In a 23 page decision, the three-judge panel struck down a statute declaring “all books, forms, and records, and all other sources of information with regard to the business shall at all times be available for inspection,” and another demanding “free access to the books and papers and other sources of information with regard to the business.”
The Court explained as follows:
- “Business owners cannot be forced to choose between being arrested on the spot and standing on their Fourth Amendment rights.”
- “[The challenged statutes] are both unnecessary to furthering Ohio’s state interest and too broad in scope to withstand facial Fourth
- Amendment scrutiny . . . both statutes effectively allow searches of dealers’ entire businesses . . . They therefore do not provide any standards to guide inspectors in the exercise of their authority to search.”
- “The provisions’ seemingly unlimited scope, along with the grant of free access to such information at all times, does not sufficiently constrain the discretion of the inspectors.”
“This ruling essentially affirms that while government may request some basic record-keeping, reporting, and inspection of inventory purchased from the public that has been reported stolen, state officials cannot walk into a business without a warrant or evidence of wrong-doing and demand to review our papers, cell phones, laptops, or other business records,” said Maurice Thompson, Executive Director of the 1851 Center. “No entrepreneur deserves to be arrested for questioning the authority of a state agent to show up at his business unannounced, without any evidence of wrongdoing, and confiscate or filter through these records.”
Thompson added “this precedent will guard warrantless searches of business records in all industries, since the Court of Appeals decision acknowledged that even ‘closely regulated’ industries are entitled to greater protection.
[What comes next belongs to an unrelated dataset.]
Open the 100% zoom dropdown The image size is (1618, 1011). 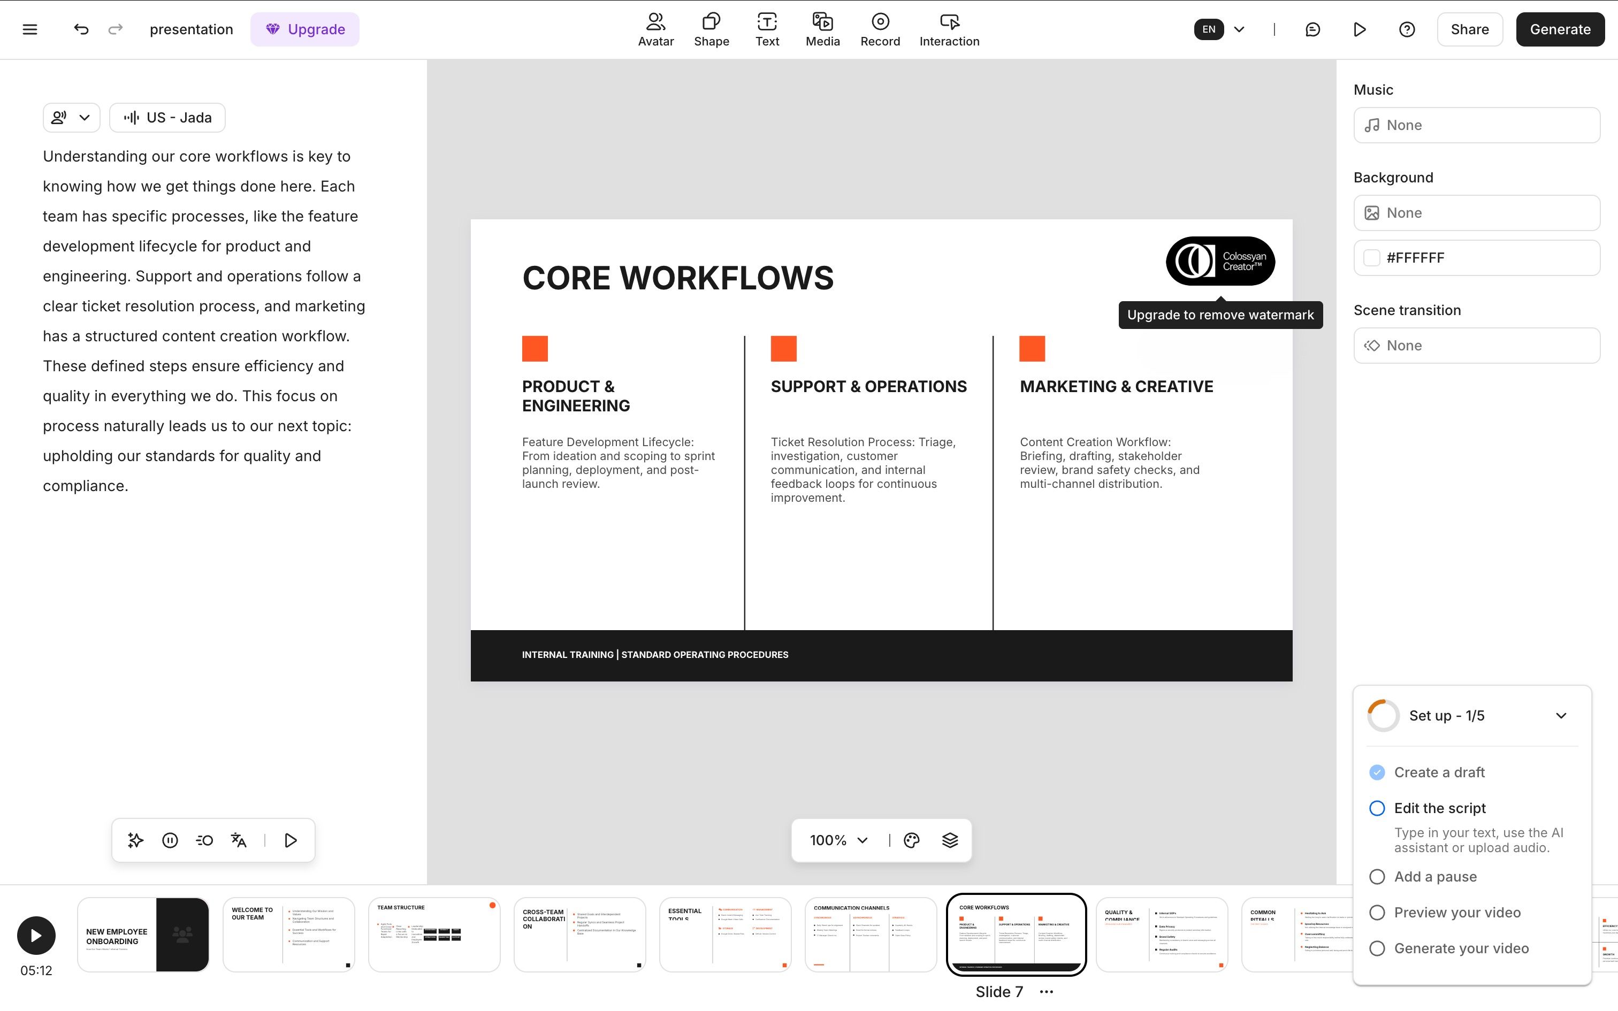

Ohioans should feel free to decline invasive and costly government searches without fear of retaliation.”
The 1851 Center for Constitutional Law took up the case in 2012 on behalf of Liberty Coins, a coin dealer of Delaware, Ohio, and Worthington Jewelers, a retail jeweler in Worthington, Ohio. Each balked at the prospect of losing their business licenses and being fined and prosecuted for refusing to turn over cell phones, laptops, and paper records simply “upon demand” of state enforcement agents.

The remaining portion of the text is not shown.